If Isaac’s course this semester in “Asian American Literatures in English” is any indication, the new minor will become a student staple. His class on a recent Monday morning was packed with students who engaged in a lively discussion of Julie Otsuka’s searing novel When the Emperor was Divine about a Japanese American family sent to an internment camp during World War II.
“Violence was not particular or special, but it was every day, and then actually peaks at this moment of anti-Japanese sentiment,” Isaac said in discussing the daily lives of the characters.
Asian Americans had the fastest population growth rate among all racial and ethnic groups in the United States between 2000 and 2019, growing from 10.5 million to a 18.9 million, according to research by the Pew Forum. At Rutgers, Asians make up 23 percent of the student population. At Rutgers-New Brunswick, undergraduates can join the Asian American Identities & Images Living Learning Community, which combines a residential environment and curricular activities.
Despite the growth, students of Asian descent say they often feel cut off from their history.
“Asian American students haven’t had the access or the exposure to their history, and there are a multitude of reasons for that,” says Emily Chow, an SAS junior who worked with Cuzzolino to develop the minor.
Chow says one reason is that the traditional priorities of immigrant families to establish a home and advance in American society can leave little room for understanding and processing their history, which in the case of Asian Americans, includes significant struggles with white racism going back to the Chinese Exclusion Act of 1882.
“There’s this myth of the model minority in which you’re supposed to quietly do your work, advance, and not make waves,” says Chow. “And I think for many of us, that myth is highly detrimental and serves to make our history invisible.”
Cuzzolino agreed. Born in China and adopted by white American parents, she grew up in New Jersey struggling to understand her transracial adoptee identity, feeling neither a part of her predominantly white suburb nor the Chinese American community that maintained strong cultural ties to China. At Rutgers, she began seeking out courses with a focus on the Asian American experience and found that many other students felt the same need to seek out and explore their history.

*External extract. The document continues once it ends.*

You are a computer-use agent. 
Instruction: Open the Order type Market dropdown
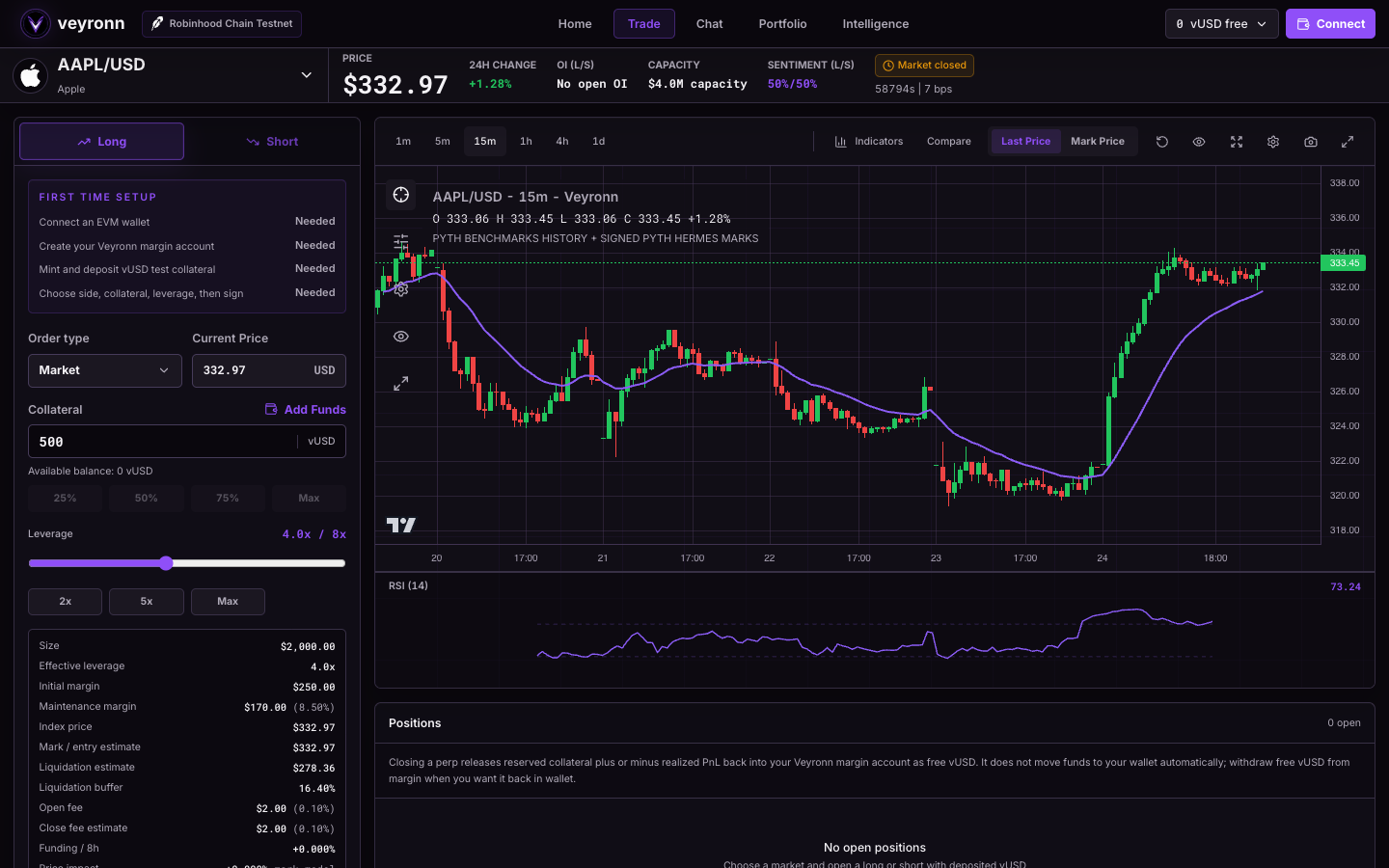[x=105, y=370]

That need became critical during the isolation of the pandemic and the wave of anti-Asian violence and hate crimes.
“Suddenly you saw all these articles educating the public about the Chinese Exclusion Act or the model minority myth,” Cuzzolino says. “These components of the Asian American experience are just as valid as any other subject. Asian American history is American history and it should be taught in all learning spaces, such as the minor — not just as the result of a crisis.”

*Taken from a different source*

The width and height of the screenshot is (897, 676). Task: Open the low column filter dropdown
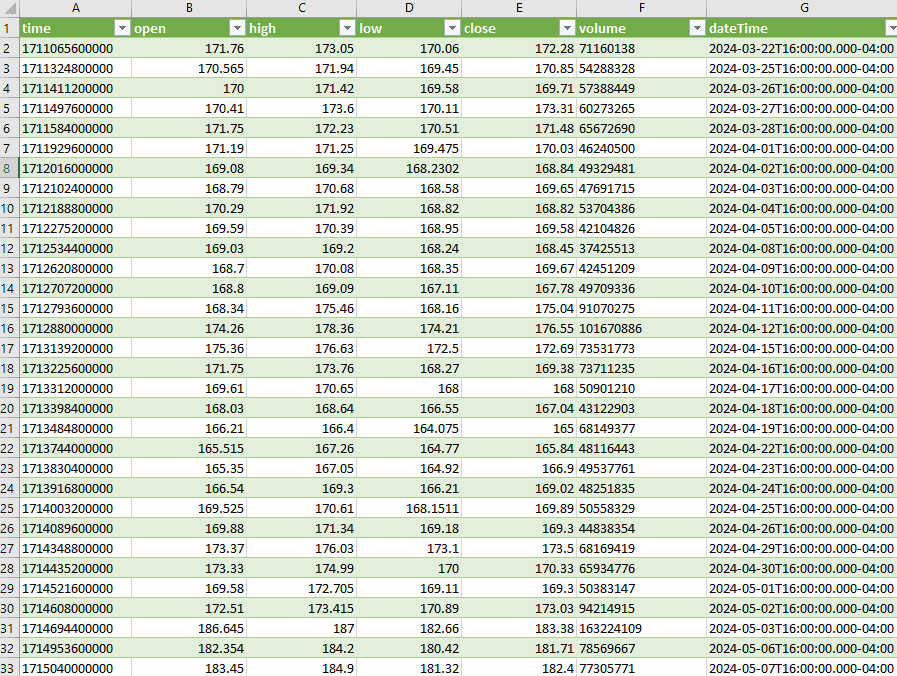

Students opting for the minor can study the Asian American experience through a range of fields, and in courses like “The Thirty Years' War: America in Vietnam,” “Globalization, Sex and Family,” and “A-Bomb Literature and Film in Japan.”

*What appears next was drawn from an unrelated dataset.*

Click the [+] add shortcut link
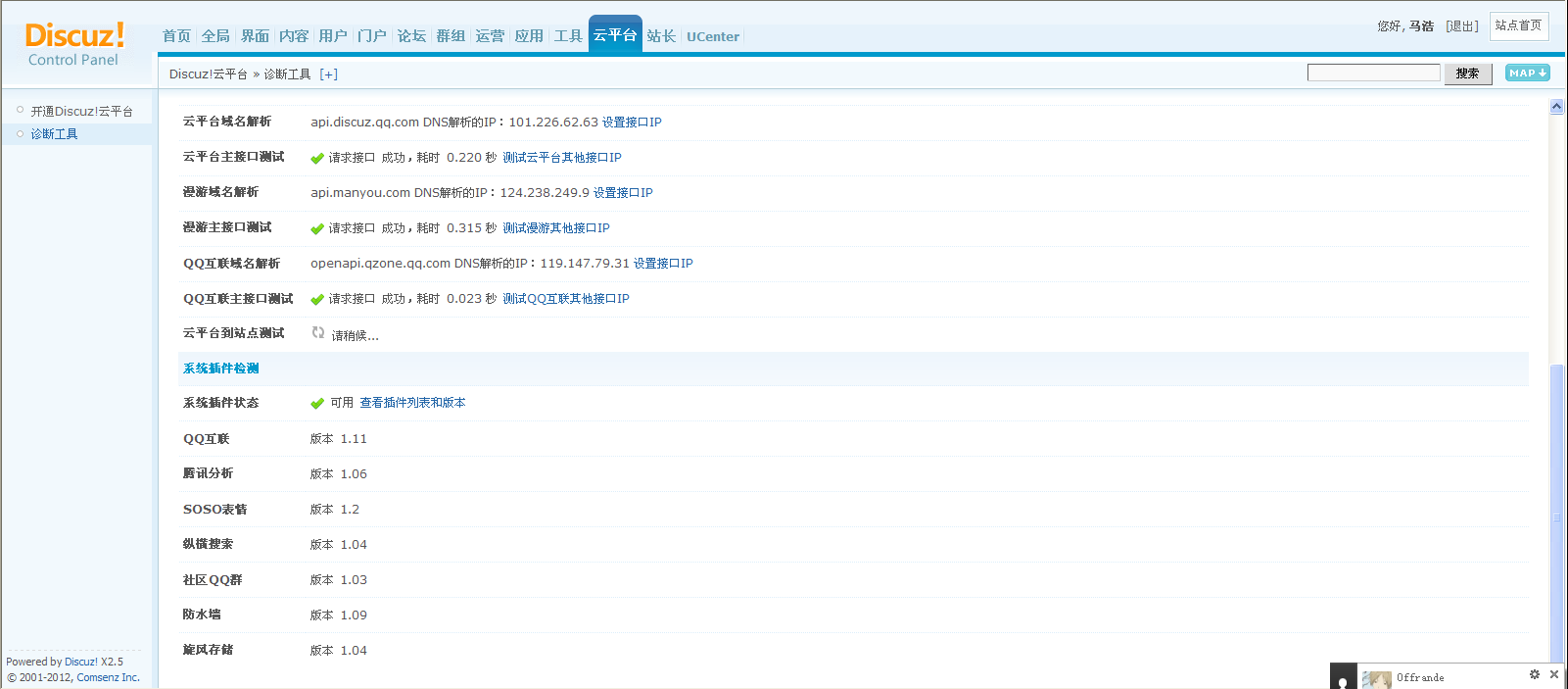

Although Cuzzolino and Chow will graduate before having the opportunity to take the minor, they’re thrilled that future generations will have this structured set of courses and academic community to learn and grow in their identity as Asian Americans.
“There was a deep need for an academic understanding of the Asian American experience,” Chow said. “Because while we all have our own individual understanding, we need the historical background, the nuances, the context, and the depth to truly understand our experience.”
Cuzzolino hopes one day to see a full major in Asian American studies.
She said that the Asian American students at Rutgers have developed strong institutions, like the Asian Student Council, and she cited the support of faculty at American studies, as well as staff leaders at the Asian American Cultural Center.
“There are so many more people paying attention now,” she said.